If you often drive with your fur buddy riding shotgun in the front seat, you may want to reconsider. A recent study by Volvo shows that doing so minus the presence of restraints is significantly more unsafe, more distracting, and more stressful for both driver and pet, compared with when the pet is restrained.
The study, which was conducted on 15 drivers and their pets over 30 hours of driving, found that unsafe driving behaviors doubled with the presence of an unrestrained pet: 649 instances while unrestrained versus 274 while restrained. These instances include a pets climbing on the driver’s lap or sticking their heads out the window.
Drivers with unrestrained pets were also less focused, spending three hours and 39 minutes distracted compared with just an hour and 39 minutes with restrained animals.
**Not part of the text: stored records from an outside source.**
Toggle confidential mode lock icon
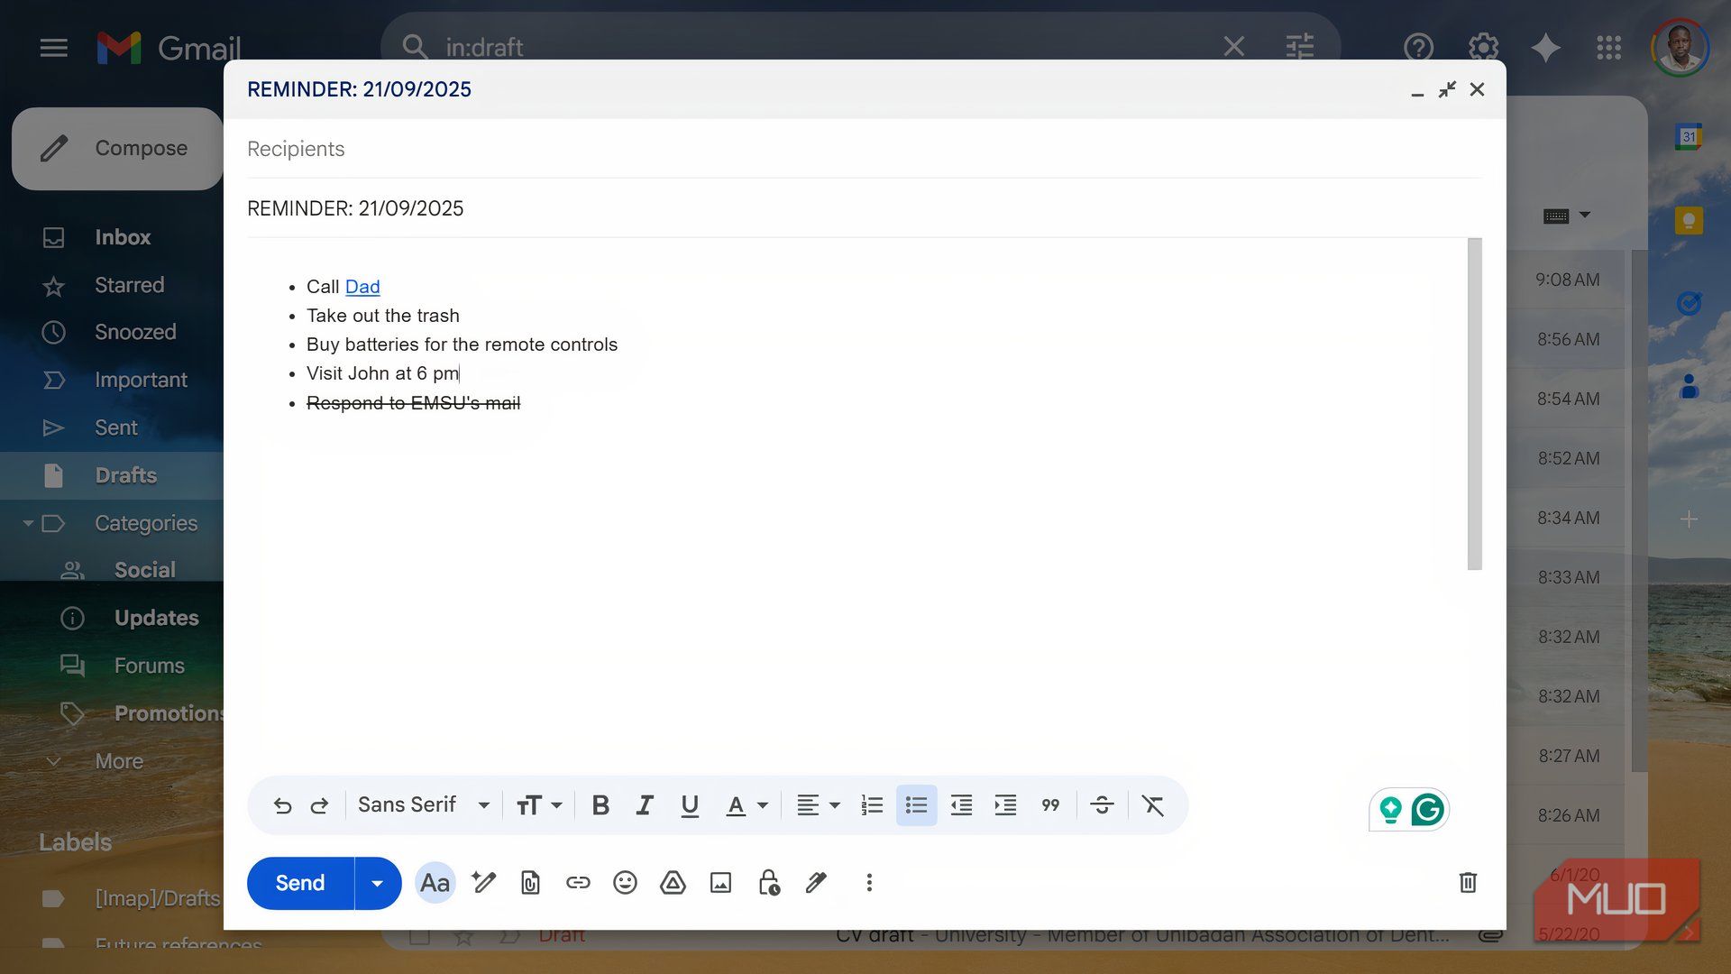 pos(768,883)
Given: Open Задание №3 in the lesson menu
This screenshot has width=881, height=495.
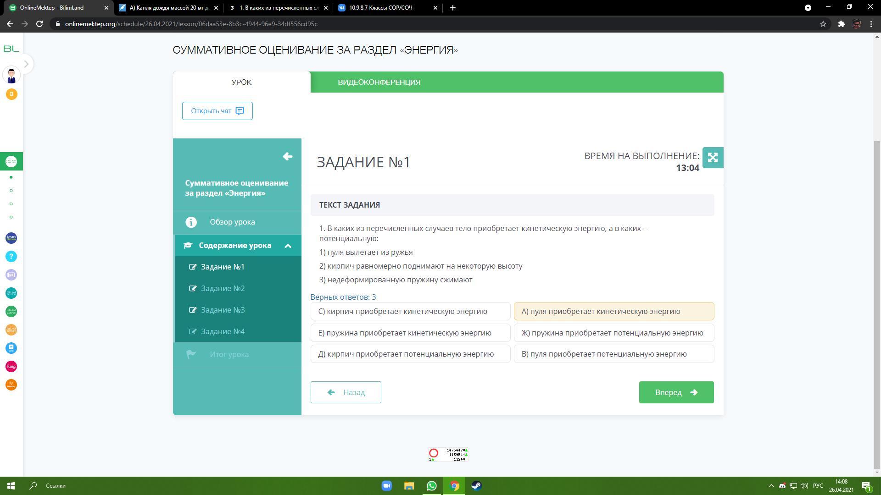Looking at the screenshot, I should point(223,310).
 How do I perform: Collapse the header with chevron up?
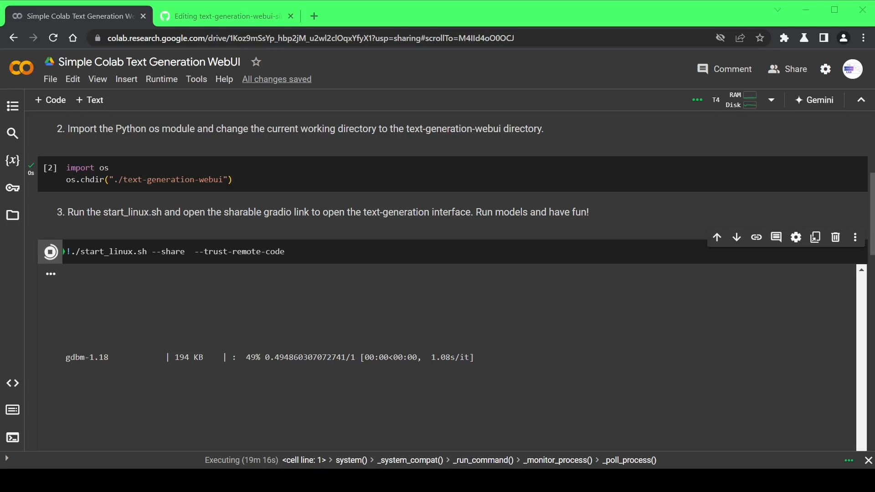click(861, 100)
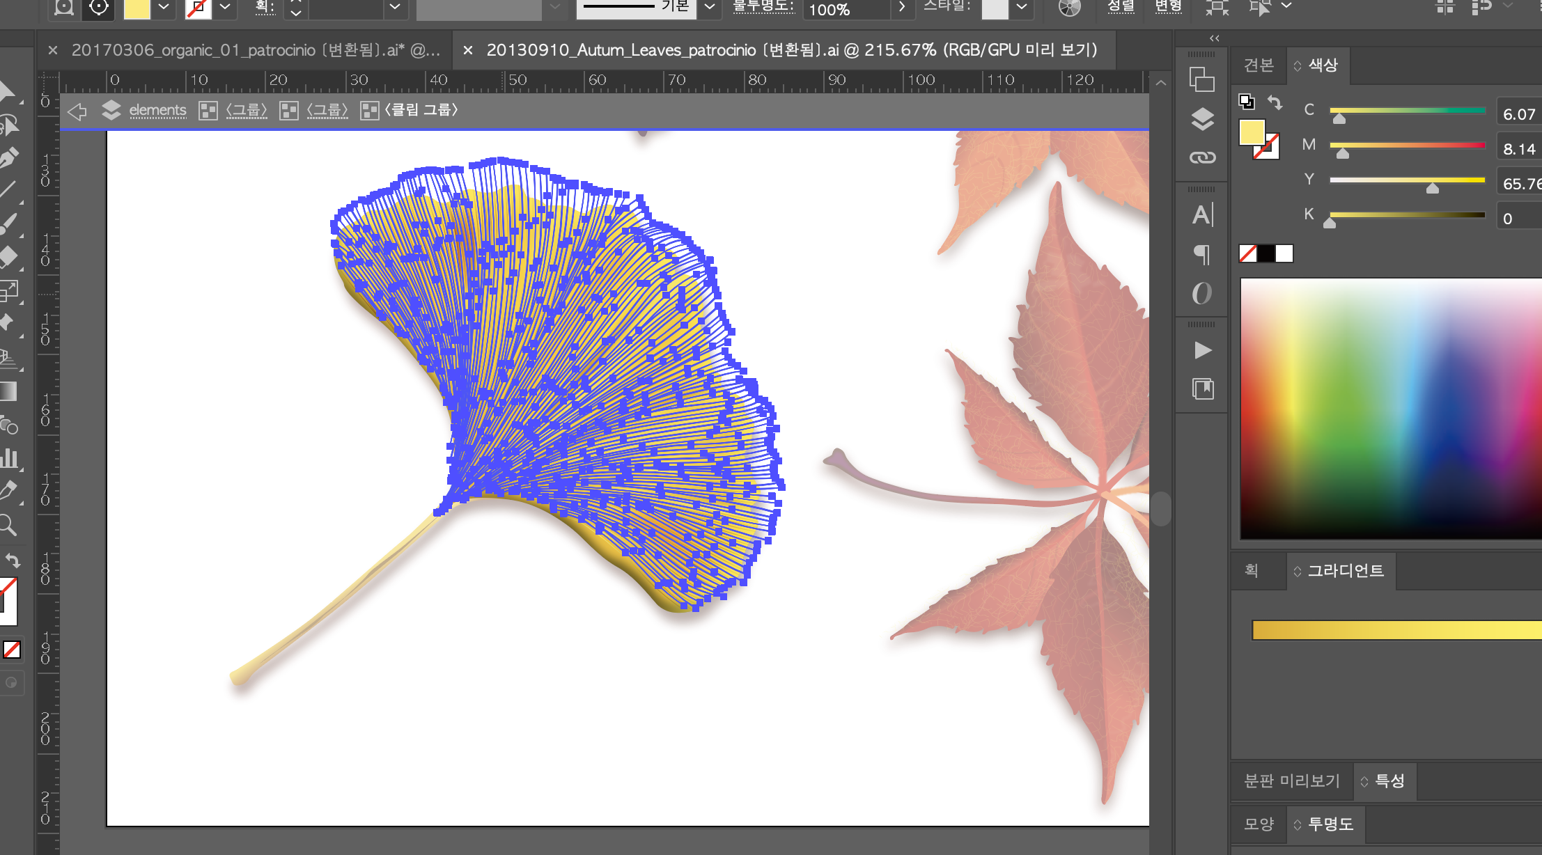Select the Zoom magnifier tool
This screenshot has height=855, width=1542.
[x=8, y=525]
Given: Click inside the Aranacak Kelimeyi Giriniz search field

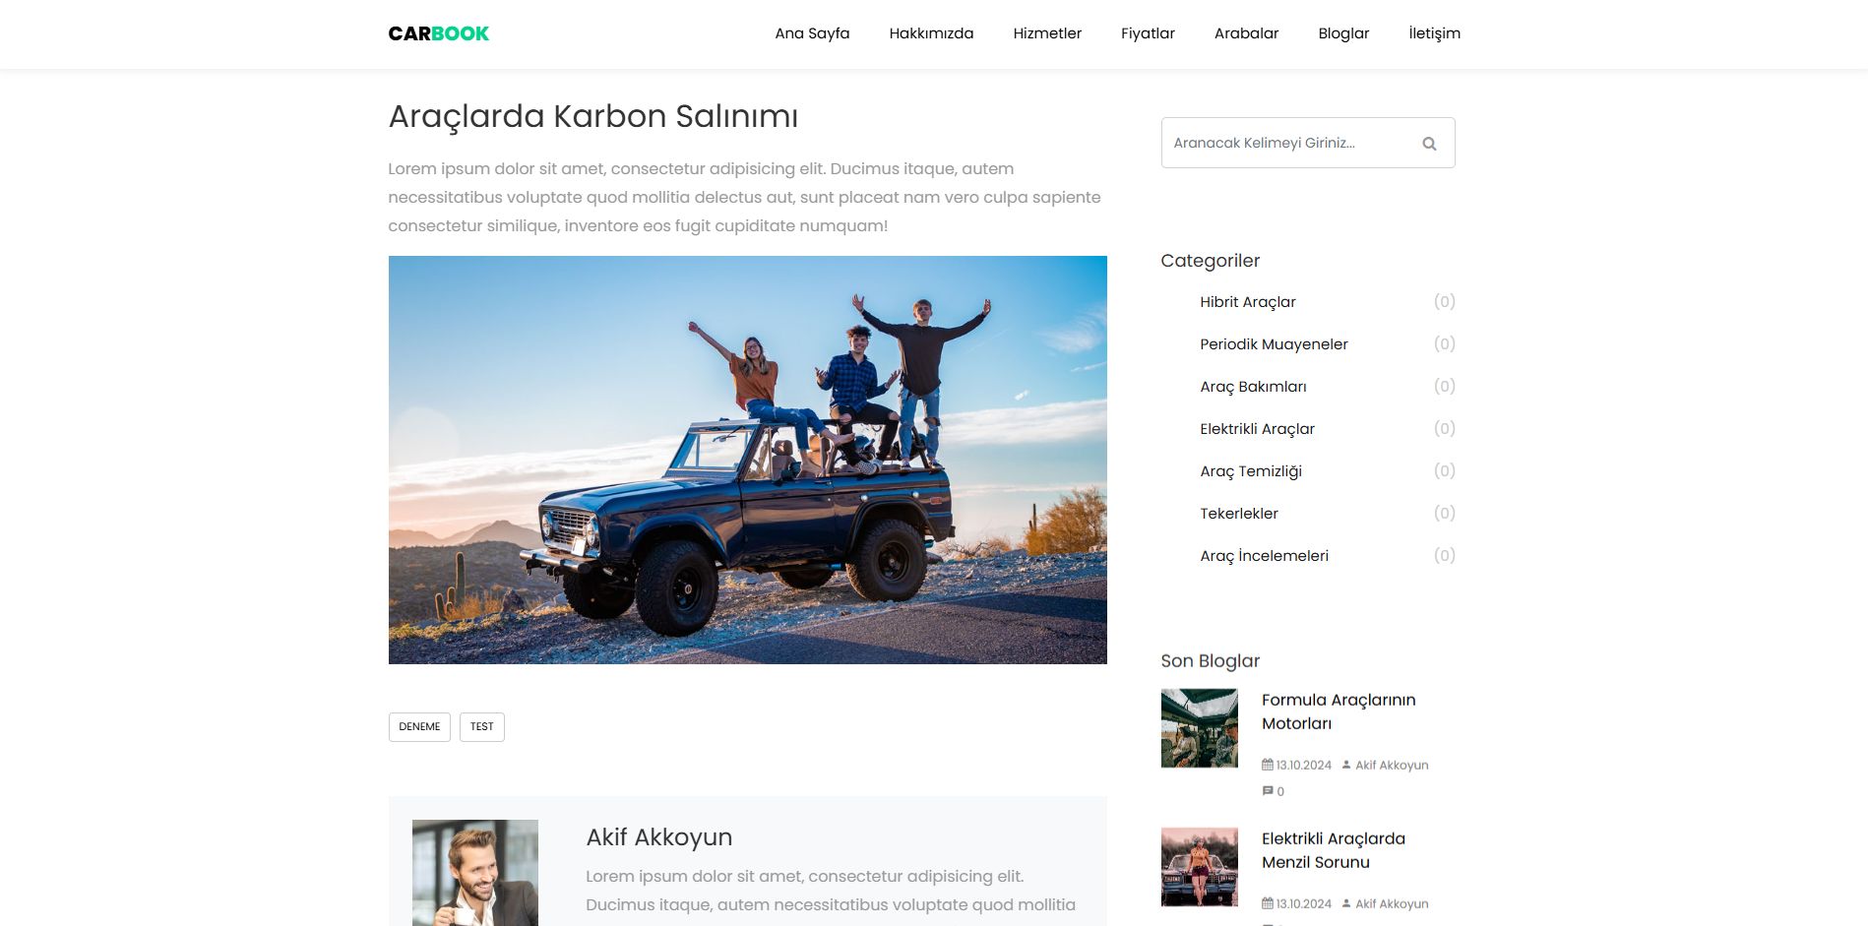Looking at the screenshot, I should [x=1279, y=143].
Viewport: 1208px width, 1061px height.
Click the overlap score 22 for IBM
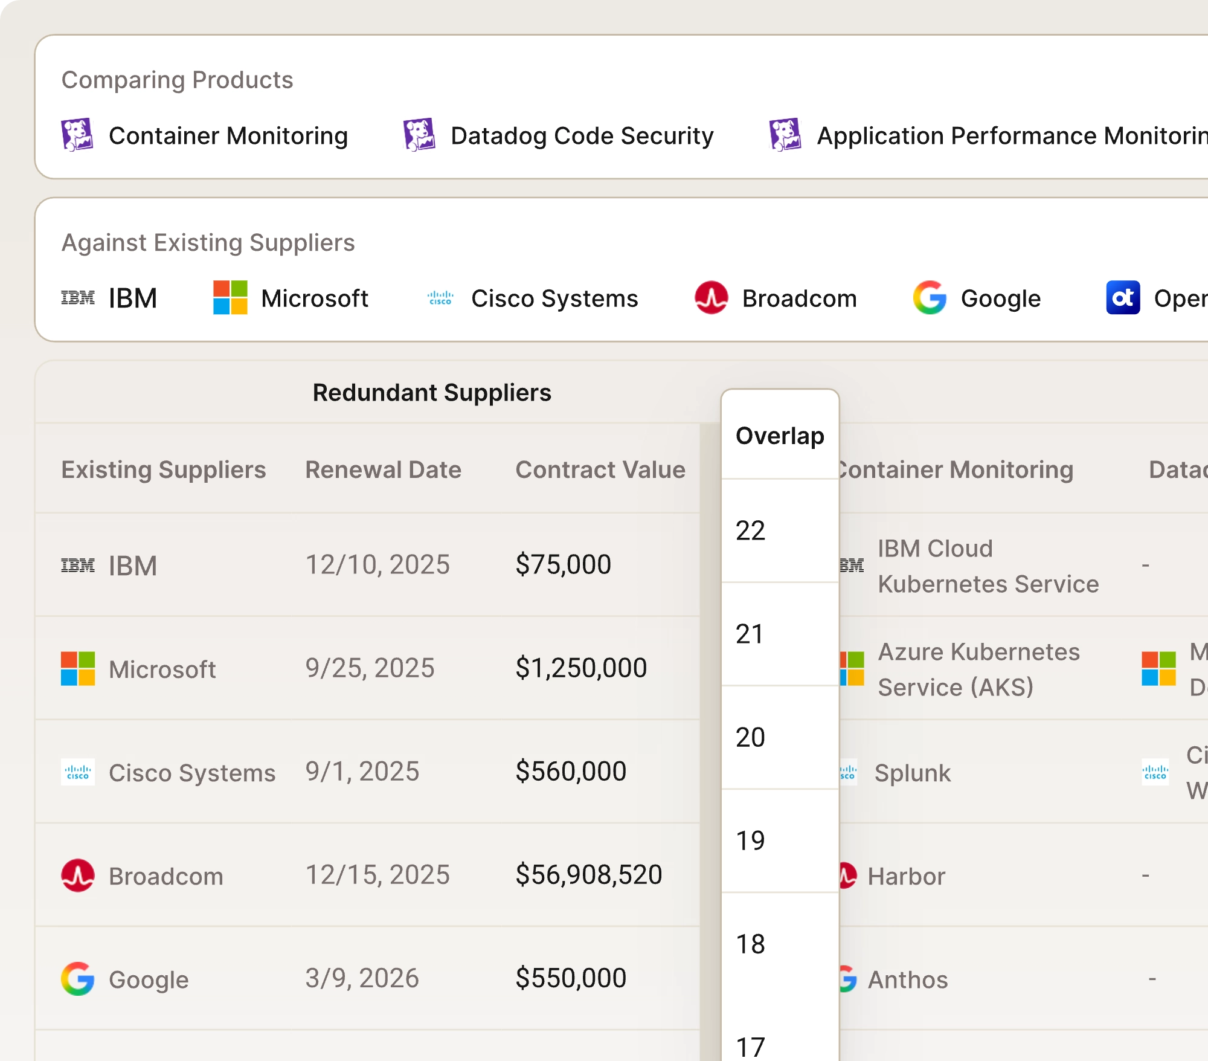tap(750, 531)
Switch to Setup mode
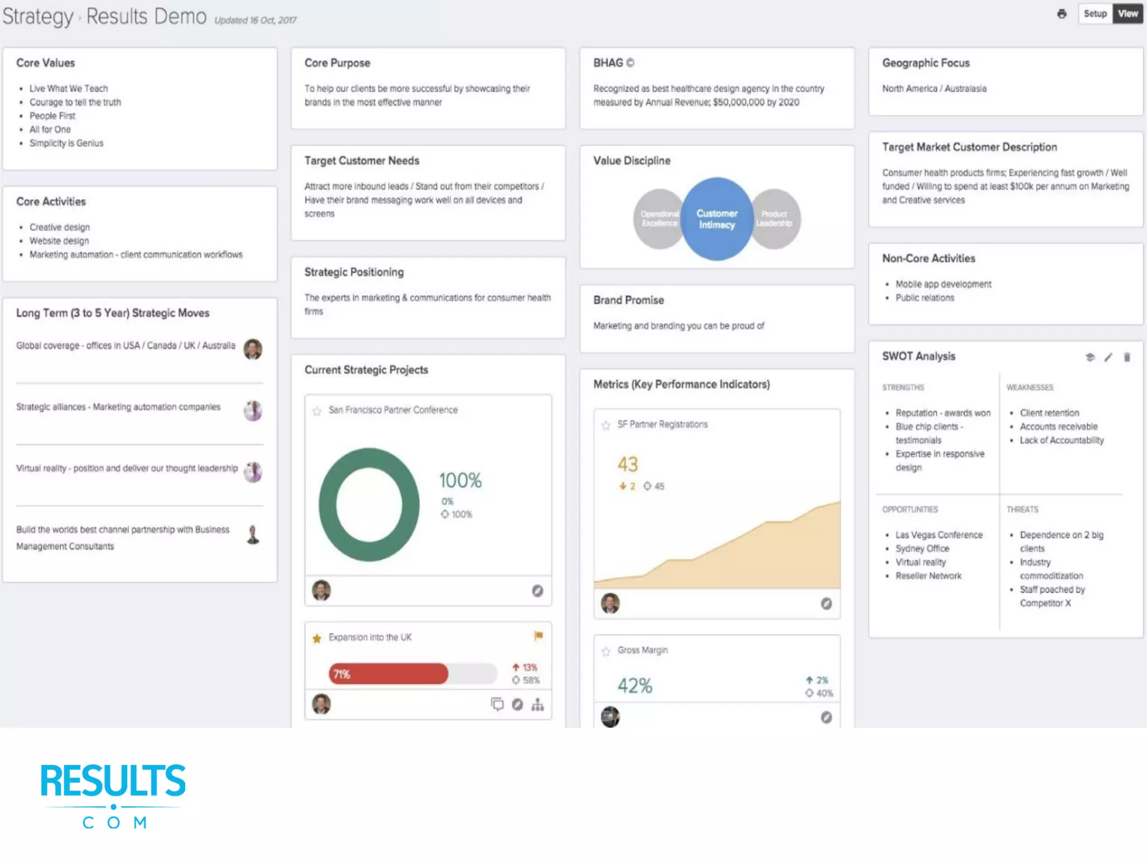Image resolution: width=1147 pixels, height=860 pixels. tap(1095, 14)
Lastly, both drivers and pets were found to be less relaxed with the latter unrestrained. Both humans and pets were observed to have elevated heart rates (unrestrained pets with a heartbeat seven beats faster per minute). “Drivers felt calmer when dogs were buckled in, with heart rates dropping as much as 28 and 34 beats per minute,” the study reads.
“While pets roaming around the car can be cute and convenient, it poses a serious risk for both drivers and their pets, both in terms of causing distractions and increasing the chances of serious injury in the event of an accident,” animal care expert Elisa Mazzaferro says.
“Unfortunately, in my field, we see the potentially devastating consequences regularly, many of which can be avoided by simply ensuring our animals are safely secured.”
If you’re really serious about safety when it comes to driving with pets, you may want to invest in restraint devices like crates, carriers, seatbelts for animals, and harnesses designed for in-car use. Do you keep any of these handy inside your vehicle?